For transforming access to early learning in India
Azeez Gupta is a self-proclaimed "social impact geek." And based on his project portfolio, it’s safe to say he’s geeking out. One highlight: Leading workforce development initiatives at Pratham—helping the Indian NGO train more than 1 million youth annually. And then in 2020, he joined forces with his sister, Namya Mahajan, to create Rocket Learning, tapping into the uber-popular WhatsApp used by more than 487 million people in India.
For Gupta and his sister, the focus on education started early, with their parents filling the family home in northern India with books and educational toys. And even after busy workdays, they made the effort to challenge their children with thought-provoking questions and puzzles.

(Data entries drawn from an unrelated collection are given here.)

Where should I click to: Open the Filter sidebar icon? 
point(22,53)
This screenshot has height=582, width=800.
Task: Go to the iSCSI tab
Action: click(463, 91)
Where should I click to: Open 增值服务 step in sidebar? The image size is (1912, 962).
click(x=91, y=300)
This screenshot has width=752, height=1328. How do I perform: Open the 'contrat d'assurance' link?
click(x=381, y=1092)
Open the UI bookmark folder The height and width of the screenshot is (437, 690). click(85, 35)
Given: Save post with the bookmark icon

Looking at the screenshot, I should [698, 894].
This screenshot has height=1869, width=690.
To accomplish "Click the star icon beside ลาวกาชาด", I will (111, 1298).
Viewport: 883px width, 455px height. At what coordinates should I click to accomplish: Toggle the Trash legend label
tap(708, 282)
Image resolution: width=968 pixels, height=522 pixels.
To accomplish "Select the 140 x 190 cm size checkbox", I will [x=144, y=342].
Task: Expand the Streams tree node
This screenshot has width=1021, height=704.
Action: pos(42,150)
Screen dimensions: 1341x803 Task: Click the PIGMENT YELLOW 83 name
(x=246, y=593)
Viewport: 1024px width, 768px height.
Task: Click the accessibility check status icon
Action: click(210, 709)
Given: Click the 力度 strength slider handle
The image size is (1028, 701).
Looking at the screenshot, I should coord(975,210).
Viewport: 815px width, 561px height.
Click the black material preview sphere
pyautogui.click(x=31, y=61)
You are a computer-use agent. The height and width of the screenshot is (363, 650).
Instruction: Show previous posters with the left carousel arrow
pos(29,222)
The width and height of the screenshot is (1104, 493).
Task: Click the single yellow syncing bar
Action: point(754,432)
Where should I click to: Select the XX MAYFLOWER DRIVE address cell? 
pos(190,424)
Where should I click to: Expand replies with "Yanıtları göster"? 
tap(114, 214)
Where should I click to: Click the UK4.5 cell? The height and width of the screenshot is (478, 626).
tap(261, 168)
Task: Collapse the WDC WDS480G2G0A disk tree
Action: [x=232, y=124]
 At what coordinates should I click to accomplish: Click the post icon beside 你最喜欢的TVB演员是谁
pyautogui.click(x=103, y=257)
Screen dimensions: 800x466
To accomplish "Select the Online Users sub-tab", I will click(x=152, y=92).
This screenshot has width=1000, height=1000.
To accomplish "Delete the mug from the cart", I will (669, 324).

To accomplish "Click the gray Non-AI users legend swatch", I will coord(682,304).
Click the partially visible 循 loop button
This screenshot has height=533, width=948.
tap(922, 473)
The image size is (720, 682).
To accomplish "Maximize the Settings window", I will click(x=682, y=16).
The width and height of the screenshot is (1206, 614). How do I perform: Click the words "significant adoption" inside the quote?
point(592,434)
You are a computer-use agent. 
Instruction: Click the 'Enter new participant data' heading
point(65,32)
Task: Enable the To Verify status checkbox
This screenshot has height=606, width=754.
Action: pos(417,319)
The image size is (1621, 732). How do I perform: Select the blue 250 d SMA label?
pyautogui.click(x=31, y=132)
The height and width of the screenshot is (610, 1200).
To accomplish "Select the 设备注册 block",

But Gupta realized many children aren’t as lucky. Across South Asia, 35 million children lack access to pre-primary education, according to UNICEF. In India, almost 43 percent of rural first graders can’t recognize the letters of the alphabet, and nearly 36 percent can’t recognize single-digit numbers. "This means that most low-income children have fundamentally lost the game of life even before they enter formal, compulsory school," Gupta wrote on Quartz.
That’s where he’s looking to make a difference with Rocket Learning. The nonprofit provides free educational videos, activities and other resources for families with children.
The concept? Partner with government agencies to build vibrant digital communities by delivering age-appropriate, play-based content to teachers and parents of preschoolers through WhatsApp groups. By leaning in to a group model, Rocket Learning provides social motivation to incentivize teachers and parents to conduct the activities with children. The organization also uses its technology to make real-time behavioral nudges and deliver rewards like report cards and medals sent at scale through automation.
An "ardent believer in the power of partnership between governments, civil societies, private sector and people," Gupta has the organization partnering with India’s national and state governments as well as MIT’s Abdul Latif Jameel Poverty Action Lab to develop and delivery materials, and then study the impact of those resources. To date, Rocket Learning has reached more than 1 million kids through 60,000 teacher-parent messaging groups. And by year’s end, he hopes to use government partnerships to increase that number more than tenfold.